Text and item location entries
'''
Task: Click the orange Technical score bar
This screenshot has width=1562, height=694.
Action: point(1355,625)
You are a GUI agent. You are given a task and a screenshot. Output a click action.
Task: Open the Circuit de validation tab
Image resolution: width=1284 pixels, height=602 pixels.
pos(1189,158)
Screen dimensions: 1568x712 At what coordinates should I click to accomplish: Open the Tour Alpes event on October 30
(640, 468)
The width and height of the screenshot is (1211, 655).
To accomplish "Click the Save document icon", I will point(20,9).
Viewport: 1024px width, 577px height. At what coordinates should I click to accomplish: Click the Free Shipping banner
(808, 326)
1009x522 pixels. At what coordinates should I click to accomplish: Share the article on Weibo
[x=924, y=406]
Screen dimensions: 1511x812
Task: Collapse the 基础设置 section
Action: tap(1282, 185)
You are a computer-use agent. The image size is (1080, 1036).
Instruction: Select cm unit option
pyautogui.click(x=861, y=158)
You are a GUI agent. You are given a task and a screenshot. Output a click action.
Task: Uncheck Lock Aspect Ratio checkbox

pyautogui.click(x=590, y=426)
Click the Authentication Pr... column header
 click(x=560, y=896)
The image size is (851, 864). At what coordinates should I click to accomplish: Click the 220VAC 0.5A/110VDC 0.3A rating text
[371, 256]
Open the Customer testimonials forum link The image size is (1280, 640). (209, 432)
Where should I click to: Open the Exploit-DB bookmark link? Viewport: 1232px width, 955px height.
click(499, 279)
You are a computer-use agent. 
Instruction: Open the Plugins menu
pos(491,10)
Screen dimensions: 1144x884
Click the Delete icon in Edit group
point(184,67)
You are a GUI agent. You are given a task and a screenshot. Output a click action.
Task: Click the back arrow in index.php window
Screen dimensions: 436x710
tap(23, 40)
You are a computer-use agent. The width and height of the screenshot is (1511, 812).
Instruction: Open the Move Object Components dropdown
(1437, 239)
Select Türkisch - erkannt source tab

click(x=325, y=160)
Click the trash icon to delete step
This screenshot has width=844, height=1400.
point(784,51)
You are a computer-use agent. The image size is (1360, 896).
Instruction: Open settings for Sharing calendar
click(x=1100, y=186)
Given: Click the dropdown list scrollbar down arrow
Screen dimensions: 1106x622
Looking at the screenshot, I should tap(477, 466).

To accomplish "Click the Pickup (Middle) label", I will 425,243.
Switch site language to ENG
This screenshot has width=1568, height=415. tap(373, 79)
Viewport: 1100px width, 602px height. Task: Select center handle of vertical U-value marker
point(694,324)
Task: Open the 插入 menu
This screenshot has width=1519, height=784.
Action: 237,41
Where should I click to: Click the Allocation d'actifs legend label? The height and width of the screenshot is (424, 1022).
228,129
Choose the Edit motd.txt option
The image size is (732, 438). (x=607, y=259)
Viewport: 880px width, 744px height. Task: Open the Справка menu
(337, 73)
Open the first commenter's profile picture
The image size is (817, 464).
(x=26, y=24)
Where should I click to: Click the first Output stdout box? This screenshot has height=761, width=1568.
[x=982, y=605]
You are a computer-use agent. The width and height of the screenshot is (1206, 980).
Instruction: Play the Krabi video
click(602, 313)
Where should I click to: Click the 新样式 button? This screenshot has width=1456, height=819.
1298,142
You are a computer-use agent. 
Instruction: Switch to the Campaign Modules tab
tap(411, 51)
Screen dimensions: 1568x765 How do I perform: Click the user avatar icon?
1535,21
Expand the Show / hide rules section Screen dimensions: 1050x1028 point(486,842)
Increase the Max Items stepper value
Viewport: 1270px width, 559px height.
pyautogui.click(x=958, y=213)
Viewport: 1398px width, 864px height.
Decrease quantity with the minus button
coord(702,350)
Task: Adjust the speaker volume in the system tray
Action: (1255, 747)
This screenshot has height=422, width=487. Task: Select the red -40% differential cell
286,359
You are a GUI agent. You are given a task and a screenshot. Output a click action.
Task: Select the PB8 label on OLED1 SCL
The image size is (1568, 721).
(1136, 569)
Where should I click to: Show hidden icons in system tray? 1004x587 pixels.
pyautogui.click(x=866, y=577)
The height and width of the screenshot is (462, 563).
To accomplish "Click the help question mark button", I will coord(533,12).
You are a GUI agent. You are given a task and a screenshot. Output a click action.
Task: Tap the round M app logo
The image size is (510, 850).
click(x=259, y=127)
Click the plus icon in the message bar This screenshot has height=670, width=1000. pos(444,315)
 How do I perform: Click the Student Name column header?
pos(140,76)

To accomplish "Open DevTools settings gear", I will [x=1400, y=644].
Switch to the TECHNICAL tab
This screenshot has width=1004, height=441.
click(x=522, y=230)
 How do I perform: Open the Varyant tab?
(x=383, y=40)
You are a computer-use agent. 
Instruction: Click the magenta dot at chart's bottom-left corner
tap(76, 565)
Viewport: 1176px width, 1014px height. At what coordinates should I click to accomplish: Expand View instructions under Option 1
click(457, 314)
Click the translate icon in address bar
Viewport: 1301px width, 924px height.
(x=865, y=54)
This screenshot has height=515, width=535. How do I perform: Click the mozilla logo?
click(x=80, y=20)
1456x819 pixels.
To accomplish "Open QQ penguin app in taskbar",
'''
Rewrite the lines of the items above as a JSON list of strings, with one string per line, and leave out the blank lines.

[
  "Task: Click the orange Technical score bar",
  "This screenshot has width=1562, height=694.",
  "Action: point(1355,625)",
  "You are a GUI agent. You are given a task and a screenshot. Output a click action.",
  "Task: Open the Circuit de validation tab",
  "Image resolution: width=1284 pixels, height=602 pixels.",
  "pos(1189,158)",
  "Screen dimensions: 1568x712 At what coordinates should I click to accomplish: Open the Tour Alpes event on October 30",
  "(640, 468)",
  "The width and height of the screenshot is (1211, 655).",
  "To accomplish \"Click the Save document icon\", I will point(20,9).",
  "Viewport: 1024px width, 577px height. At what coordinates should I click to accomplish: Click the Free Shipping banner",
  "(808, 326)",
  "1009x522 pixels. At what coordinates should I click to accomplish: Share the article on Weibo",
  "[x=924, y=406]",
  "Screen dimensions: 1511x812",
  "Task: Collapse the 基础设置 section",
  "Action: tap(1282, 185)",
  "You are a computer-use agent. The image size is (1080, 1036).",
  "Instruction: Select cm unit option",
  "pyautogui.click(x=861, y=158)",
  "You are a GUI agent. You are given a task and a screenshot. Output a click action.",
  "Task: Uncheck Lock Aspect Ratio checkbox",
  "pyautogui.click(x=590, y=426)",
  "Click the Authentication Pr... column header",
  " click(x=560, y=896)",
  "The image size is (851, 864). At what coordinates should I click to accomplish: Click the 220VAC 0.5A/110VDC 0.3A rating text",
  "[371, 256]",
  "Open the Customer testimonials forum link The image size is (1280, 640). (209, 432)",
  "Where should I click to: Open the Exploit-DB bookmark link? Viewport: 1232px width, 955px height.",
  "click(499, 279)",
  "You are a computer-use agent. ",
  "Instruction: Open the Plugins menu",
  "pos(491,10)",
  "Screen dimensions: 1144x884",
  "Click the Delete icon in Edit group",
  "point(184,67)",
  "You are a GUI agent. You are given a task and a screenshot. Output a click action.",
  "Task: Click the back arrow in index.php window",
  "Screen dimensions: 436x710",
  "tap(23, 40)",
  "You are a computer-use agent. The width and height of the screenshot is (1511, 812).",
  "Instruction: Open the Move Object Components dropdown",
  "(1437, 239)",
  "Select Türkisch - erkannt source tab",
  "click(x=325, y=160)",
  "Click the trash icon to delete step",
  "This screenshot has width=844, height=1400.",
  "point(784,51)",
  "You are a computer-use agent. The image size is (1360, 896).",
  "Instruction: Open settings for Sharing calendar",
  "click(x=1100, y=186)",
  "Given: Click the dropdown list scrollbar down arrow",
  "Screen dimensions: 1106x622",
  "Looking at the screenshot, I should tap(477, 466).",
  "To accomplish \"Click the Pickup (Middle) label\", I will 425,243.",
  "Switch site language to ENG",
  "This screenshot has width=1568, height=415. tap(373, 79)",
  "Viewport: 1100px width, 602px height. Task: Select center handle of vertical U-value marker",
  "point(694,324)",
  "Task: Open the 插入 menu",
  "This screenshot has width=1519, height=784.",
  "Action: 237,41",
  "Where should I click to: Click the Allocation d'actifs legend label? The height and width of the screenshot is (424, 1022).",
  "228,129",
  "Choose the Edit motd.txt option",
  "The image size is (732, 438). (x=607, y=259)",
  "Viewport: 880px width, 744px height. Task: Open the Справка menu",
  "(337, 73)",
  "Open the first commenter's profile picture",
  "The image size is (817, 464).",
  "(x=26, y=24)",
  "Where should I click to: Click the first Output stdout box? This screenshot has height=761, width=1568.",
  "[x=982, y=605]",
  "You are a computer-use agent. The width and height of the screenshot is (1206, 980).",
  "Instruction: Play the Krabi video",
  "click(602, 313)",
  "Where should I click to: Click the 新样式 button? This screenshot has width=1456, height=819.",
  "1298,142",
  "You are a computer-use agent. ",
  "Instruction: Switch to the Campaign Modules tab",
  "tap(411, 51)",
  "Screen dimensions: 1568x765 How do I perform: Click the user avatar icon?",
  "1535,21",
  "Expand the Show / hide rules section Screen dimensions: 1050x1028 point(486,842)",
  "Increase the Max Items stepper value",
  "Viewport: 1270px width, 559px height.",
  "pyautogui.click(x=958, y=213)",
  "Viewport: 1398px width, 864px height.",
  "Decrease quantity with the minus button",
  "coord(702,350)",
  "Task: Adjust the speaker volume in the system tray",
  "Action: (1255, 747)",
  "This screenshot has height=422, width=487. Task: Select the red -40% differential cell",
  "286,359",
  "You are a GUI agent. You are given a task and a screenshot. Output a click action.",
  "Task: Select the PB8 label on OLED1 SCL",
  "The image size is (1568, 721).",
  "(1136, 569)",
  "Where should I click to: Show hidden icons in system tray? 1004x587 pixels.",
  "pyautogui.click(x=866, y=577)",
  "The height and width of the screenshot is (462, 563).",
  "To accomplish \"Click the help question mark button\", I will coord(533,12).",
  "You are a GUI agent. You are given a task and a screenshot. Output a click action.",
  "Task: Tap the round M app logo",
  "The image size is (510, 850).",
  "click(x=259, y=127)",
  "Click the plus icon in the message bar This screenshot has height=670, width=1000. pos(444,315)",
  " How do I perform: Click the Student Name column header?",
  "pos(140,76)",
  "To accomplish \"Open DevTools settings gear\", I will [x=1400, y=644].",
  "Switch to the TECHNICAL tab",
  "This screenshot has width=1004, height=441.",
  "click(x=522, y=230)",
  " How do I perform: Open the Varyant tab?",
  "(x=383, y=40)",
  "You are a computer-use agent. ",
  "Instruction: Click the magenta dot at chart's bottom-left corner",
  "tap(76, 565)",
  "Viewport: 1176px width, 1014px height. At what coordinates should I click to accomplish: Expand View instructions under Option 1",
  "click(457, 314)",
  "Click the translate icon in address bar",
  "Viewport: 1301px width, 924px height.",
  "(x=865, y=54)",
  "This screenshot has height=515, width=535. How do I perform: Click the mozilla logo?",
  "click(x=80, y=20)",
  "1456x819 pixels.",
  "To accomplish \"Open QQ penguin app in taskbar\","
]